Then he went to Alan. He raised the limp head, while Mary bowed her face in her hands. In her anguish she prayed that she, too, might die, for in this hour of triumph over Graham there was no hope or joy for her. Alan was gone. Only death could have come with that terrible red blot on his forehead, just under the gray streak in his hair. And without him there was no longer a reason for her to live.
She reached out her arms. “Give him to me,” she whispered. “Give him to me.”
Through the agony that burned in her eyes she did not see the look in Stampede’s face. But she heard his voice.
“It wasn’t a bullet that hit him,” Stampede was saying. “The bullet hit a rock, an’ it was a chip from the rock that caught him square between the eyes. He isn’t dead, and he ain’t going to die!”
How many weeks or months or years it was after his last memory of the fairies’ hiding-place before he came back to life, Alan could make no manner of guess. But he did know that for a long, long time he was riding through space on a soft, white cloud, vainly trying to overtake a girl with streaming hair who fled on another cloud ahead of him; and at last this cloud broke up, like a great cake of ice, and the girl plunged into the immeasurable depths over which they were sailing, and he leaped after her. Then came strange lights, and darkness, and sounds like the clashing of cymbals, and voices; and after those things a long sleep, from which he opened his eyes to find himself in a bed, and a face very near, with shining eyes that looked at him through a sea of tears.
And a voice whispered to him, sweetly, softly, joyously, “Alan!”
He tried to reach up his arms. The face came nearer; it was pressed against his own, soft arms crept about him, softer lips kissed his mouth and eyes, and sobbing whispers came with their love, and he knew the end of the race had come, and he had won.
This was the fifth day after the fight in the kloof; and on the sixth he sat up in his bed, bolstered with pillows, and Stampede came to see him, and then Keok and Nawadlook and Tatpan and Topkok and Wegaruk, his old housekeeper, and only for a few minutes at a time was Mary away from him. But Tautuk and Amuk Toolik did not come, and he saw the strange change in Keok, and knew that they were dead. Yet he dreaded to ask the question, for more than any others of his people did he love these two missing comrades of the tundras.
It was Stampede who first told him in detail what had happened—but he would say little of the fight on the ledge, and it was Mary who told him of that.
“Graham had over thirty men with him, and only ten got away,” he said. “We have buried sixteen and are caring for seven wounded at the corrals. Now that Graham is dead, they’re frightened stiff—afraid we’re going to hand them over to the law. And without Graham or Rossland to fight for them, they know they’re lost.”
“And our men—my people?” asked Alan faintly.
“Fought like devils.”
“Yes, I know. But—”
“They didn’t rest an hour in coming from the mountains.”
“You know what I mean, Stampede.”
“Not many, Alan.
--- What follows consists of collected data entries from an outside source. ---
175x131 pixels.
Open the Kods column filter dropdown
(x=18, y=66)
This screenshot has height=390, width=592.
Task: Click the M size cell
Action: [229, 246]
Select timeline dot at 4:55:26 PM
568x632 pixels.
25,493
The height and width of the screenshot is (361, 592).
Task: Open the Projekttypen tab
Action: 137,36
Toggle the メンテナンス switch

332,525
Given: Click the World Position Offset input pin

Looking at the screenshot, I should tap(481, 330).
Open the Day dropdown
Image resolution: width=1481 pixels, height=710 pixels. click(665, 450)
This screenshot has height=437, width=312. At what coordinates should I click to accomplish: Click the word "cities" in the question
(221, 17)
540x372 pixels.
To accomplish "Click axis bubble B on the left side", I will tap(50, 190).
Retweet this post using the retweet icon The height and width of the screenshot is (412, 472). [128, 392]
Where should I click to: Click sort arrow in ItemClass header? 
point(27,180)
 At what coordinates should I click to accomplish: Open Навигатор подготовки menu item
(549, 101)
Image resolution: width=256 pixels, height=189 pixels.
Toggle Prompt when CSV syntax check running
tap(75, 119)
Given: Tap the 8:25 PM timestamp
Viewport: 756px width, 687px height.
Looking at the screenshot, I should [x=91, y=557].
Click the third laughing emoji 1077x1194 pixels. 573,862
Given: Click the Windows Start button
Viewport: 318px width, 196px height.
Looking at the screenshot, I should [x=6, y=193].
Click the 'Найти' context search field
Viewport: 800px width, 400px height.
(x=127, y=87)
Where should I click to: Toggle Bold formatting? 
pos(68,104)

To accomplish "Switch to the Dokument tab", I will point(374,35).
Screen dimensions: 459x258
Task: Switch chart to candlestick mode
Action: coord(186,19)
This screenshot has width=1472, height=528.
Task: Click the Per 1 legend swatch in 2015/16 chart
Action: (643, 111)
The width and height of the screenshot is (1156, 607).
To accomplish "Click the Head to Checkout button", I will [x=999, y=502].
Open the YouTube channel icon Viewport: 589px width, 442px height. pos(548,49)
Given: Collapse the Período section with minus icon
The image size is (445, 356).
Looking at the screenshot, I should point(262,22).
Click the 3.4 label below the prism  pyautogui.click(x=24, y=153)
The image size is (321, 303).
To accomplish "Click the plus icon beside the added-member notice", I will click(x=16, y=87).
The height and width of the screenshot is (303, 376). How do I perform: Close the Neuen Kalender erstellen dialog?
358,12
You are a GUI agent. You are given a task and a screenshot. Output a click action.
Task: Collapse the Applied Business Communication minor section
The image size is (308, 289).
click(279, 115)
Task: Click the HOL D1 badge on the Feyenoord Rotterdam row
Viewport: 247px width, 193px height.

Seven were killed, including Sokwenna,” and he counted over the names of the slain. Tautuk and Amuk Toolik were not among them.
“And Tautuk?”
“He is wounded. Missed death by an inch, and it has almost killed Keok. She is with him night and day, and as jealous as a little cat if anyone else attempts to do anything for him.”
“Then—I am glad Tautuk was hit,” smiled Alan. And he asked, “Where is Amuk Toolik?”
Stampede hung his head and blushed like a boy.
“You’ll have to ask her, Alan.”
And a little later Alan put the question to Mary.
She, too, blushed, and in her eyes was a mysterious radiance that puzzled him.
“You must wait,” she said.
Beyond that she would say no word, though he pulled her head down, and with his hands in her soft, smooth hair threatened to hold her until she told him the secret. Her answer was a satisfied little sigh, and she nestled her pink face against his neck, and whispered that she was content to accept the punishment. So where Amuk Toolik had gone, and what he was doing, still remained a mystery.
A little later he knew he had guessed the truth.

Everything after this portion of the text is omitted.